# Input data
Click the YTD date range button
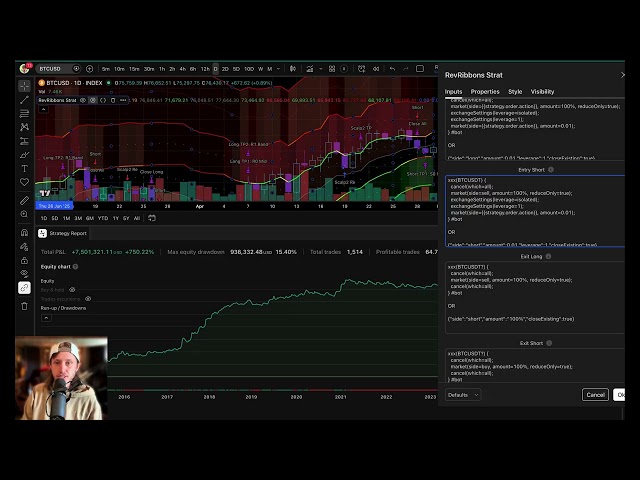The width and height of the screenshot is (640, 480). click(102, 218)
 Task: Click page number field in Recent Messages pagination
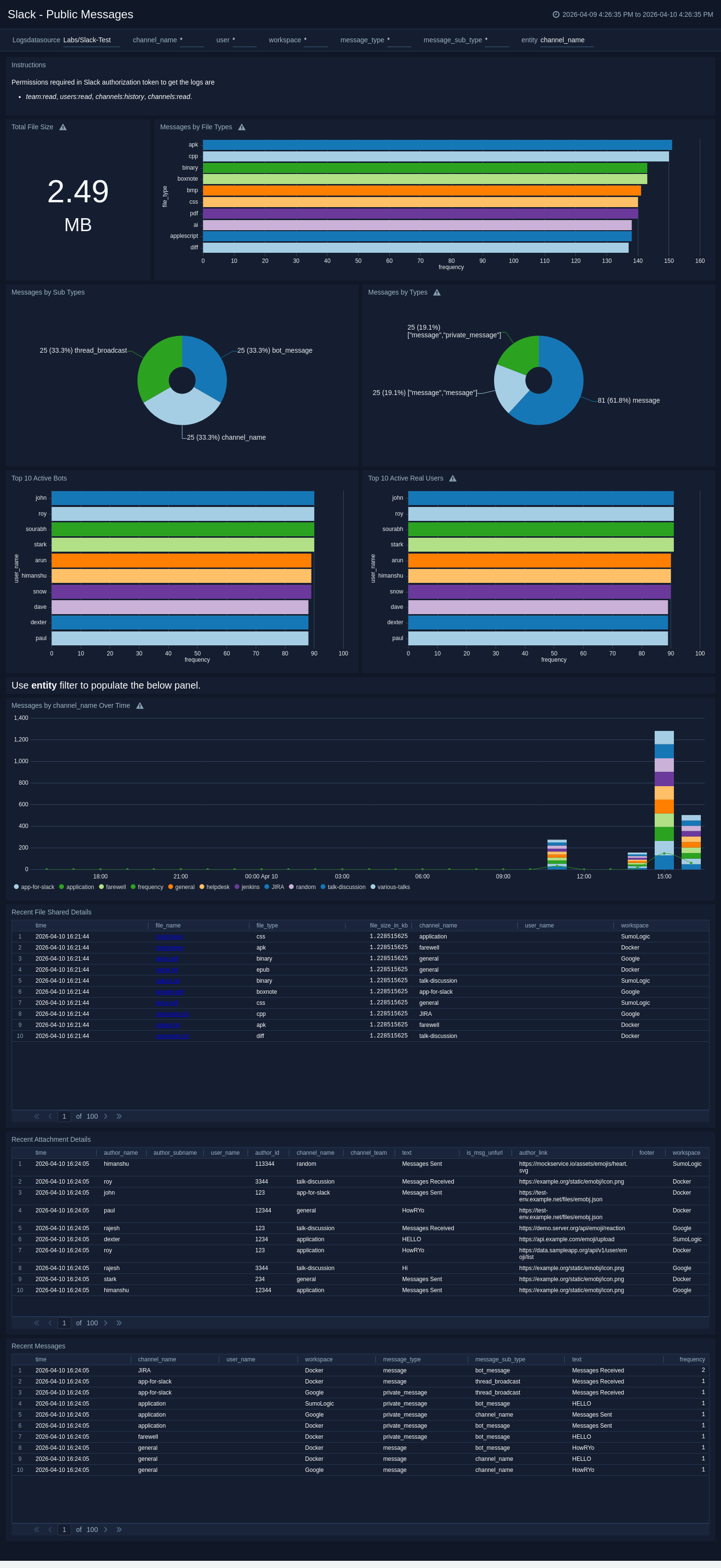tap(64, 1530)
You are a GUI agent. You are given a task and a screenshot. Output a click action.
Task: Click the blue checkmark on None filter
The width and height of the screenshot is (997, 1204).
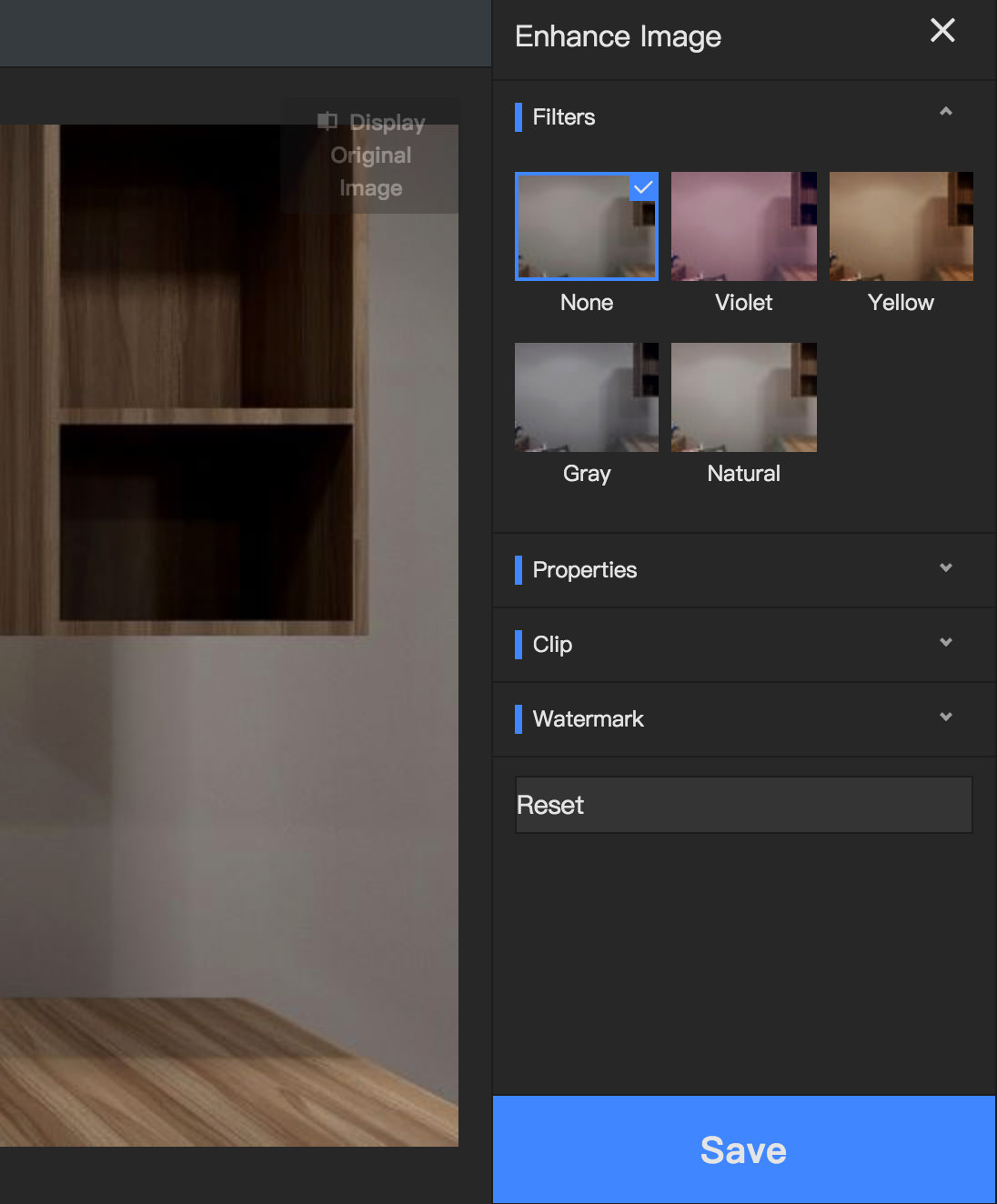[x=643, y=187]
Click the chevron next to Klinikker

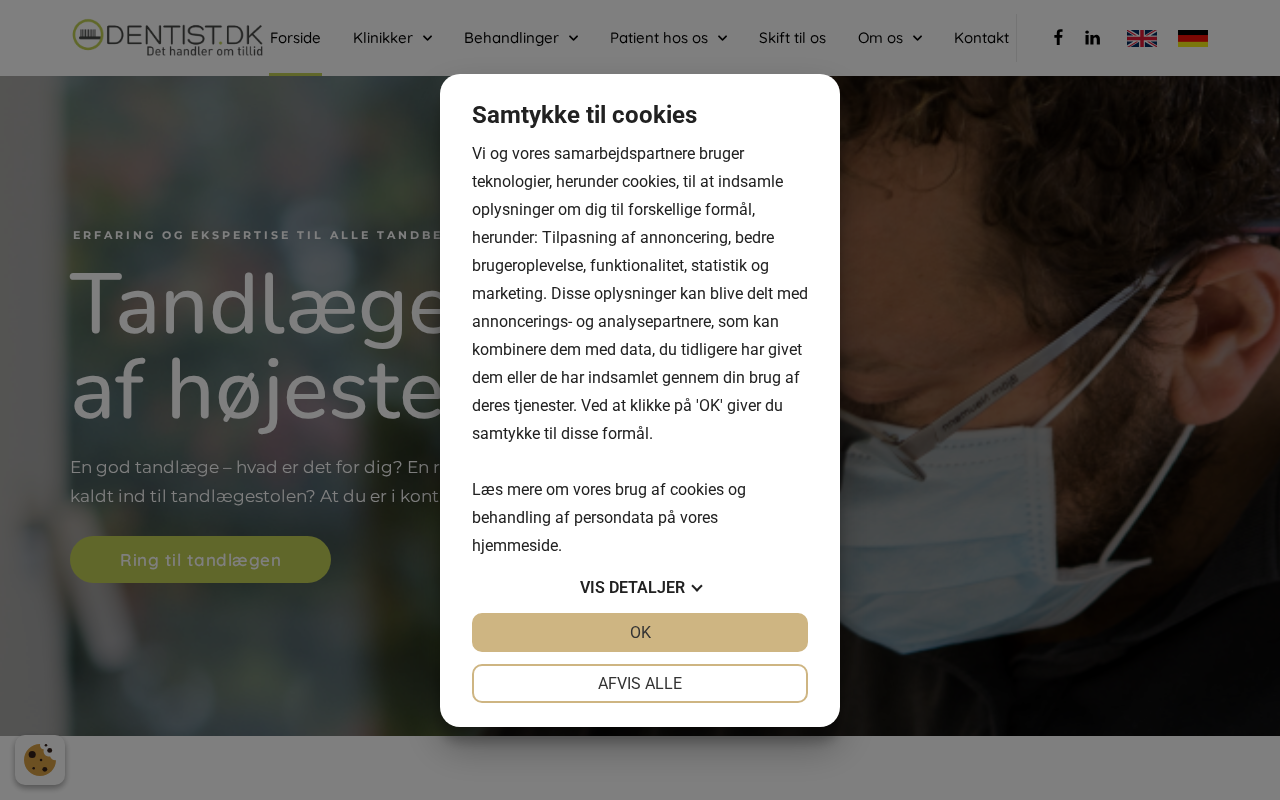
==
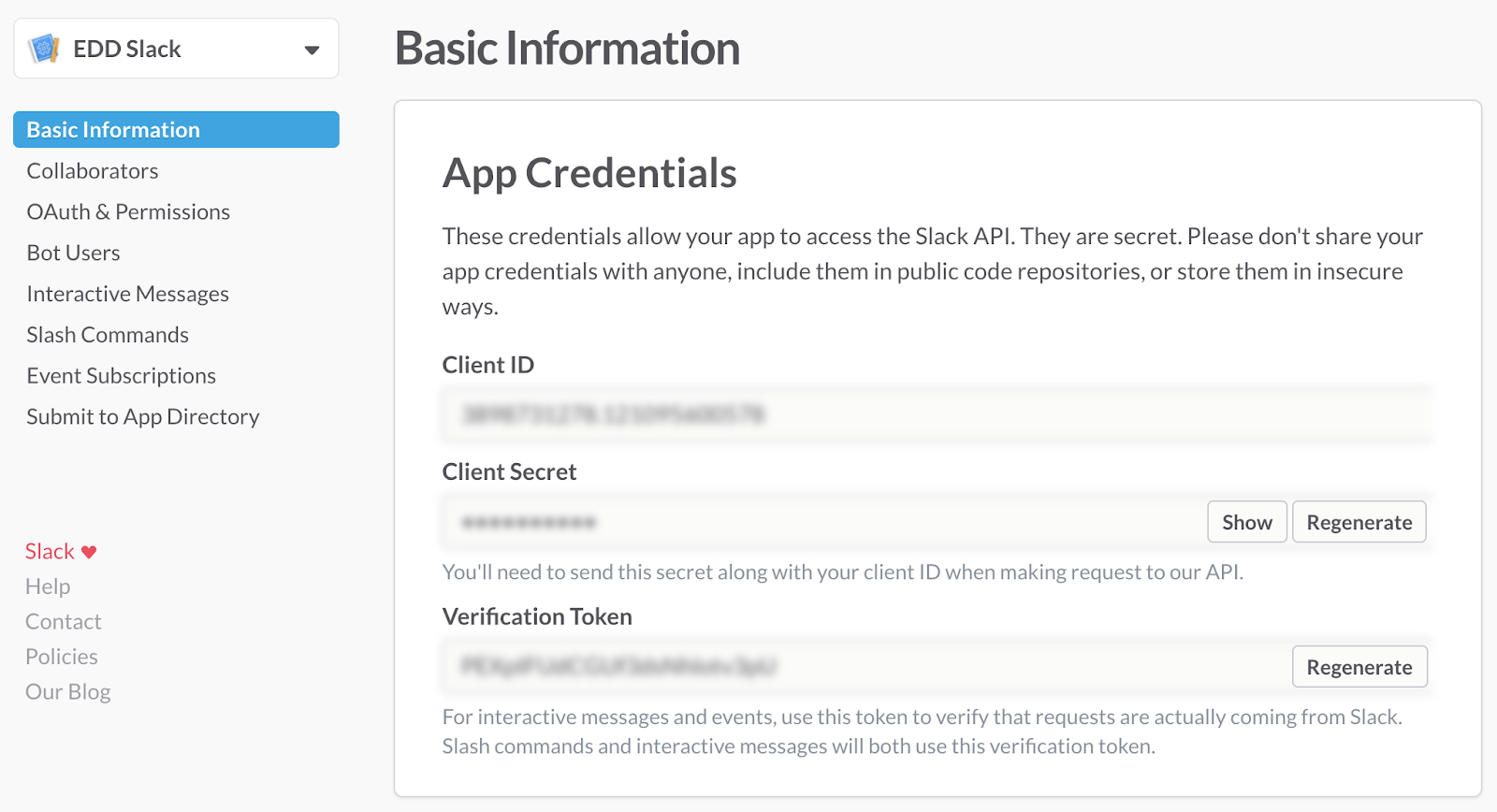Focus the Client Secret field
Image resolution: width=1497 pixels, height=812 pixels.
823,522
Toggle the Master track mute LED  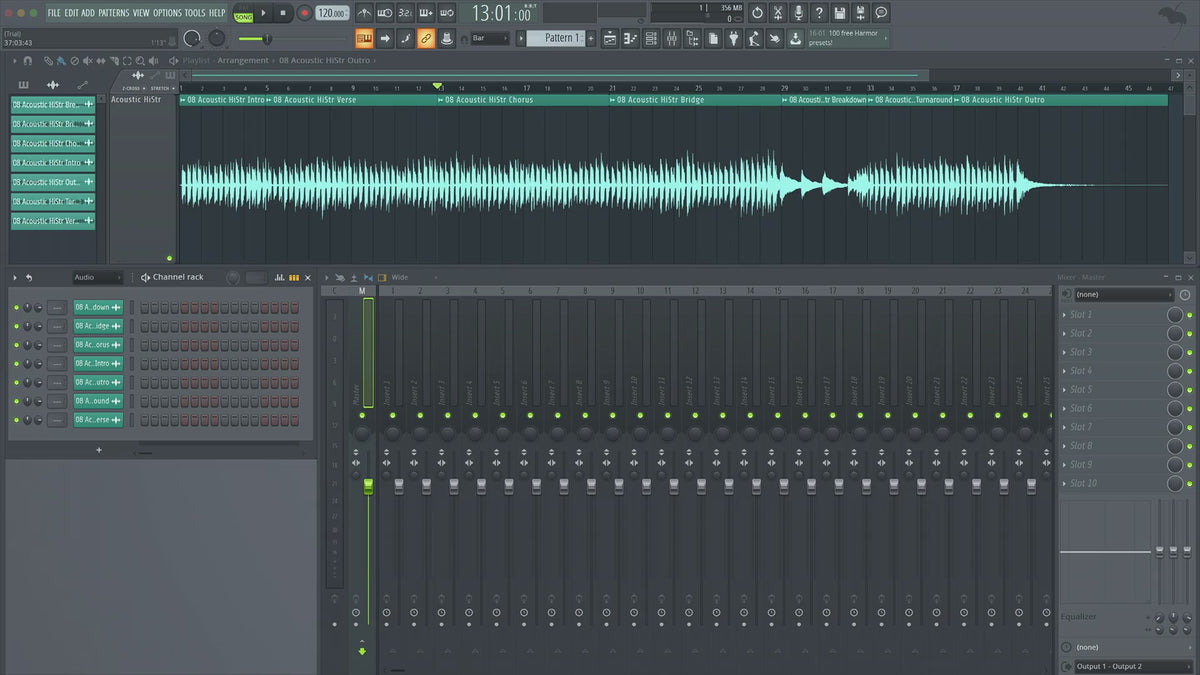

# Task prompt
Rewrite the entries from the line with "You are a GUI" to the line with "Click the chevron next to Klinikker", swapping "checkmark" for "tick mark" and keeping everything else unchanged. Omit the pictures from your answer.

# Worked answer
You are a GUI agent. You are given a task and a screenshot. Output a click action.
Task: Click the blue tick mark on None filter
The width and height of the screenshot is (997, 1204).
[x=643, y=187]
Click the chevron next to Klinikker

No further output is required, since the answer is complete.